# start of ENTRIES SUPPLIED

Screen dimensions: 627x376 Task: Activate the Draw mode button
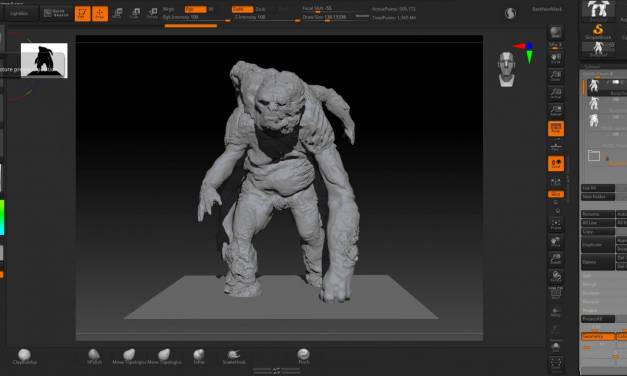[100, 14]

# end of ENTRIES SUPPLIED
# start of ENTRIES SUPPLIED

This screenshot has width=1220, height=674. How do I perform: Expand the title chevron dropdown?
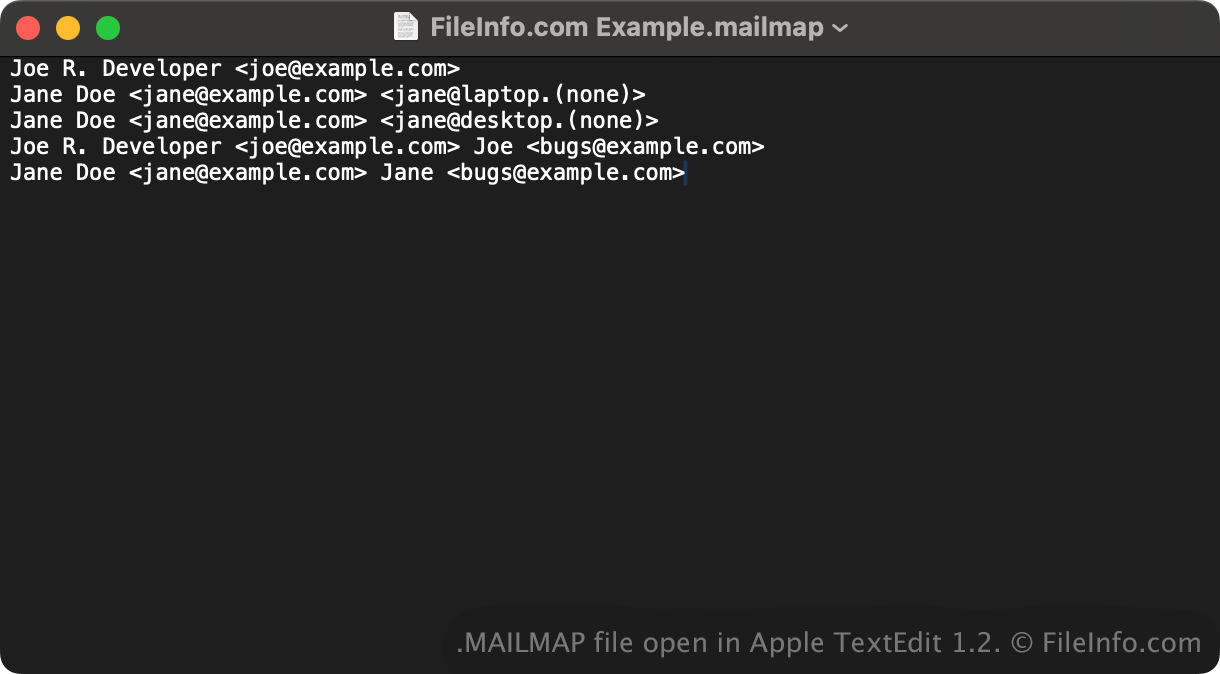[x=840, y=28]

# end of ENTRIES SUPPLIED
# start of ENTRIES SUPPLIED

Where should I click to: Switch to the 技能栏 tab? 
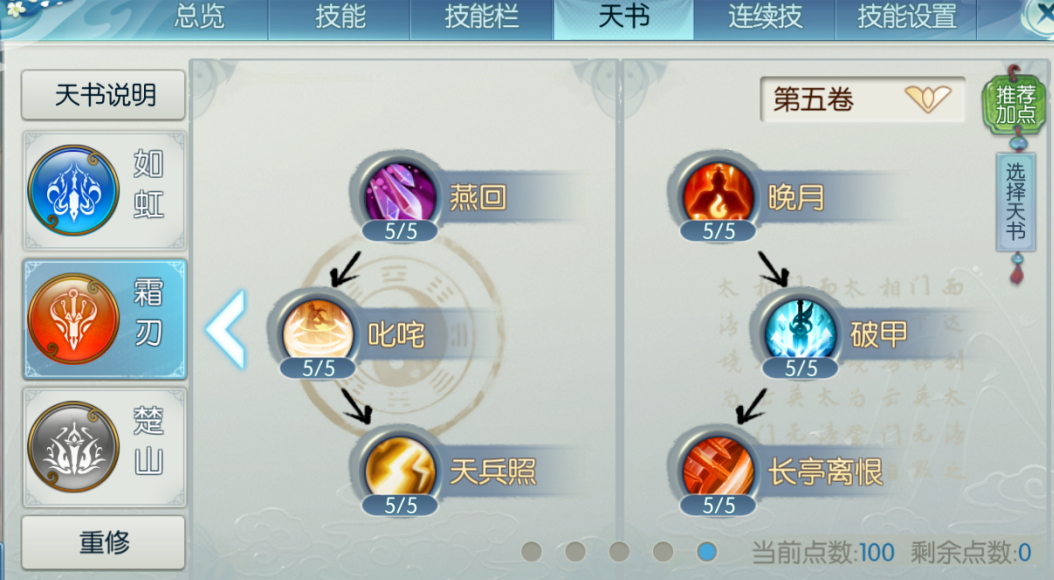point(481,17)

# end of ENTRIES SUPPLIED

--- DESCRIPTION OF THE TASK ---
Convert everything from the line containing "This screenshot has" down to the line containing "[x=840, y=28]" into a two-column CSV with the headers instruction and location, one row per record, with each value in a single quoted field and line breaks replaced by spaces. Leave the pictures out of the answer.

--- WRITTEN RESPONSE ---
instruction,location
"This screenshot has width=1220, height=674. How do I perform: Expand the title chevron dropdown?","[x=840, y=28]"